Das Hinspiel haben die Esenser im August klar mit 5:1 gewonnen. Dass es wieder so klar wird, glaubt TuS-Coach Bruno Mönck jedoch nicht. Er schätzt die Gäste stärker ein, als es ihr momentaner Tabellenplatz vermuten lässt. Mit zwölf Punkten rangiert der RSV derzeit auf Platz zwölf. 'Die werden hier genau wie Borssum herkommen, um ihre Bilanz aufzubessern', vermutet Mönck. Mit dem Verweis auf die Partie gegen Borssum am vergangenen Sonntag spricht er zeitgleich die Schwächen an, die dem TuS zuletzt das Leben schwer gemacht haben. Im ersten Spielabschnitt gegen Borssum agierte Esens nicht konsequent genug. 'Wir müssen den Gegner früher anlaufen', fordert Mönck. Wenn es nach ihm geht, knüpft seine Mannschaft nahtlos an die zweite Halbzeit des vergangenen Spiels an. Da funktionierten Pressing und Passspiel so, wie es sich der Trainer wünscht. Dann wird sein Nachmittag an der Seiten Linie entspannter verlaufen, als gegen Borssum. 'Wenn das Ergebnis so wird wie zuletzt, können die auch so weiterspielen. Dann ist es mir egal, ob es entspannt wird', sagt er mit einem Schmunzeln.

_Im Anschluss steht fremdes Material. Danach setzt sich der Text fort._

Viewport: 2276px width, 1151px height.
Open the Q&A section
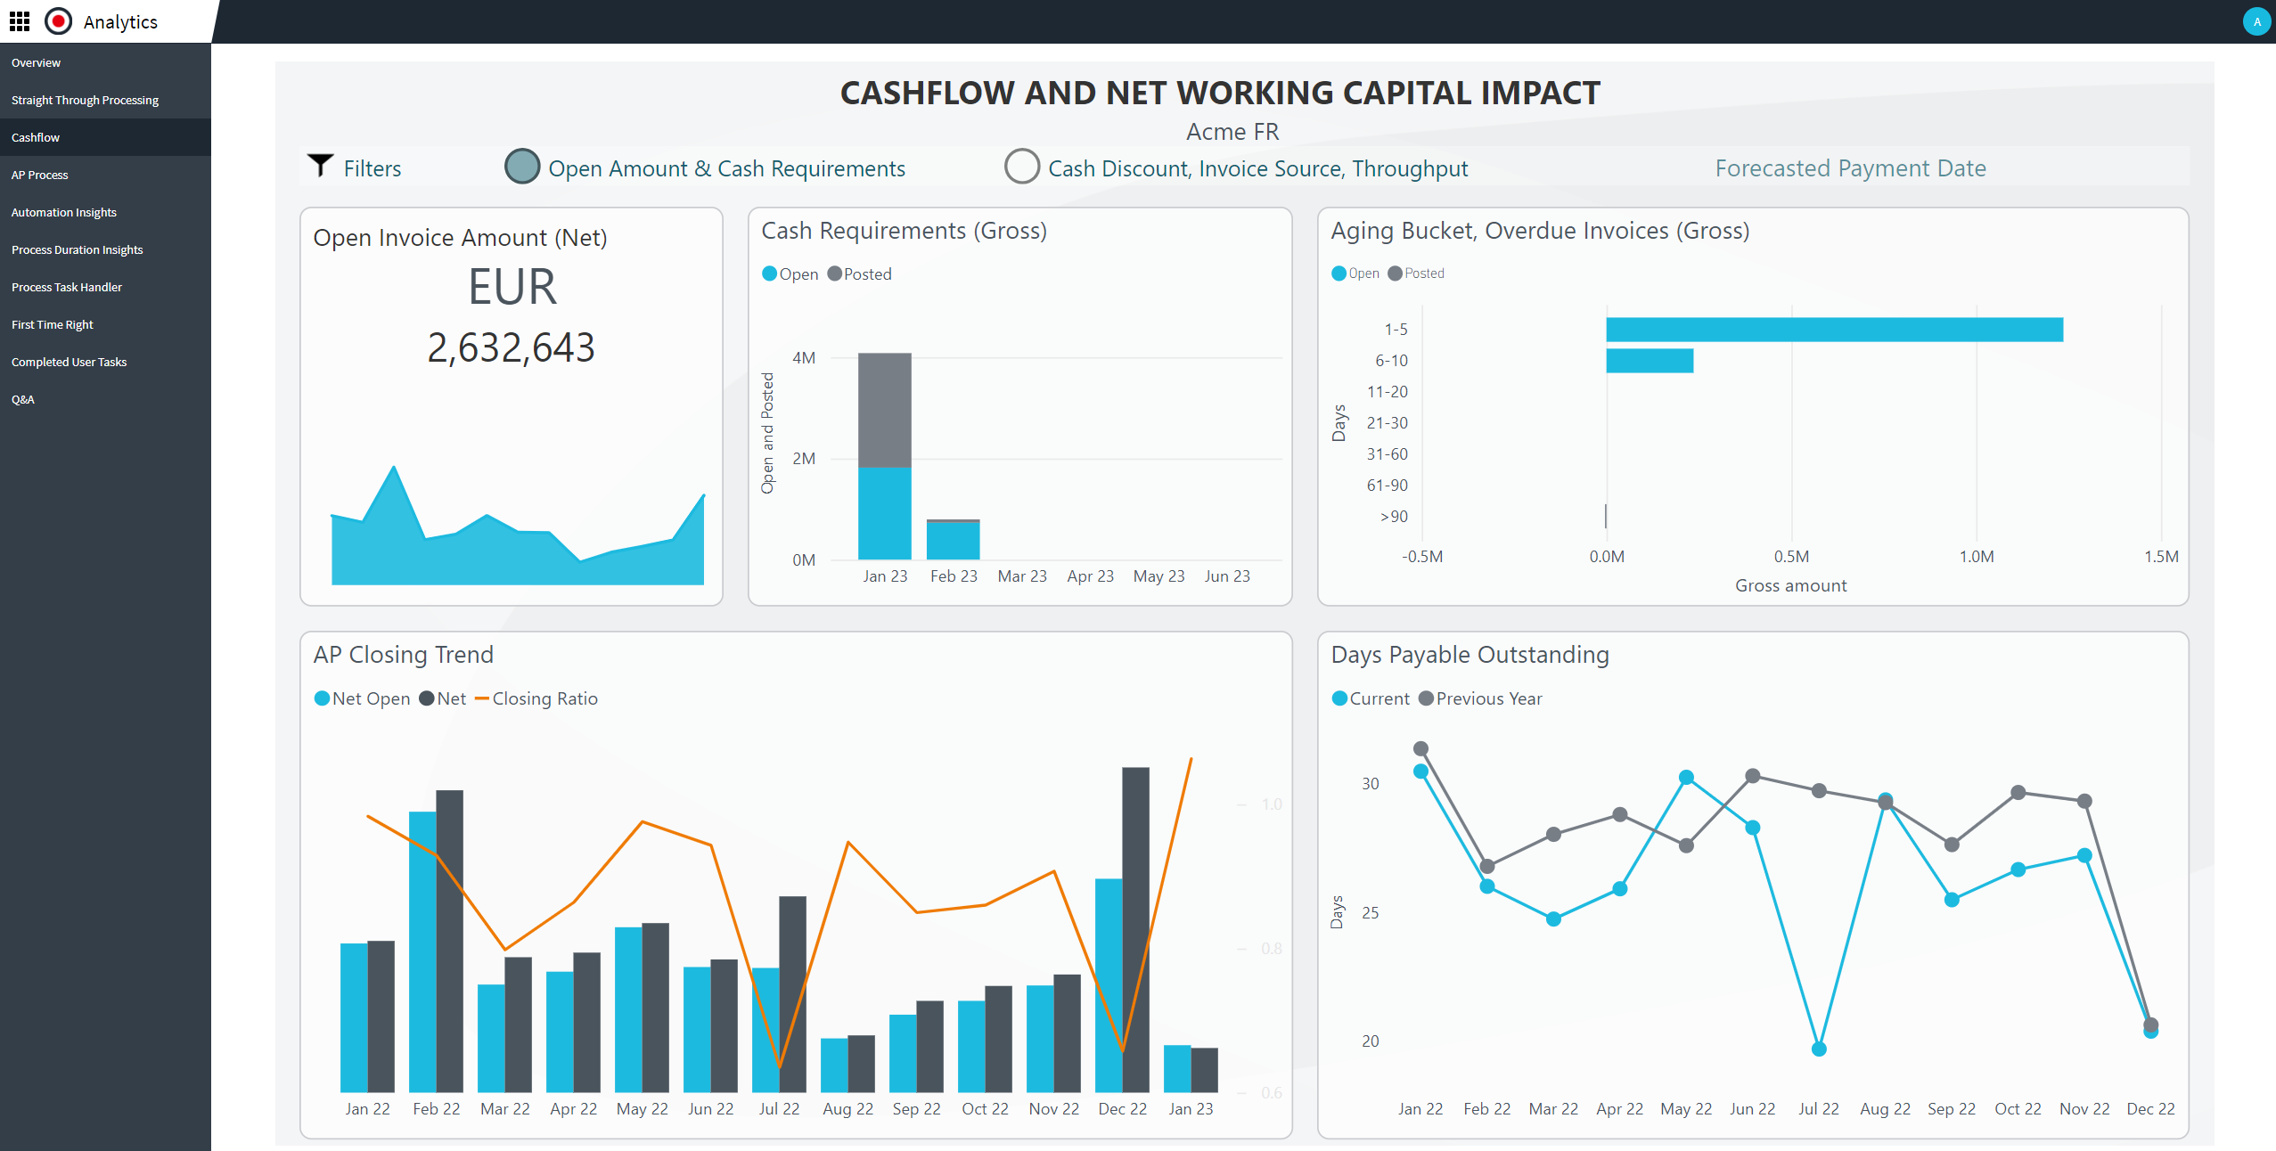(22, 399)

Allerdings weiß er auch, dass sich die Situationen nur schwer vergleichen lassen. 'Jedes Spiel läuft anders', sagt er und beendet damit seinen Rückblick. Gegen Emden werden sich andere Gelegenheiten bieten und andere taktische Mittel greifen. Darauf ist sein Team jedoch gut vorbereitet.

Wer am Sonntag das Trikot der Esenser überstreifen wird, steht hingegen noch nicht fest. Johann Faß steht dem Team wieder zur Verfügung und auch Dennis Agena ist wieder ins Training eingestiegen. 'Inwieweit es zu einem Einsatz reicht, müssen wir sehen', dämpft Mönck jedoch die Erwartungen. Wer aus dem bisherigen Stammpersonal vor Ort sein wird, vermag der Trainer noch nicht zu sagen. 'Da warten wir noch ab', sagt er gelassen. Fest steht, dass sein Team in der Lage ist, der Favoritenrolle gerecht zu werden. Nun muss sie dies auf dem Platz beweisen.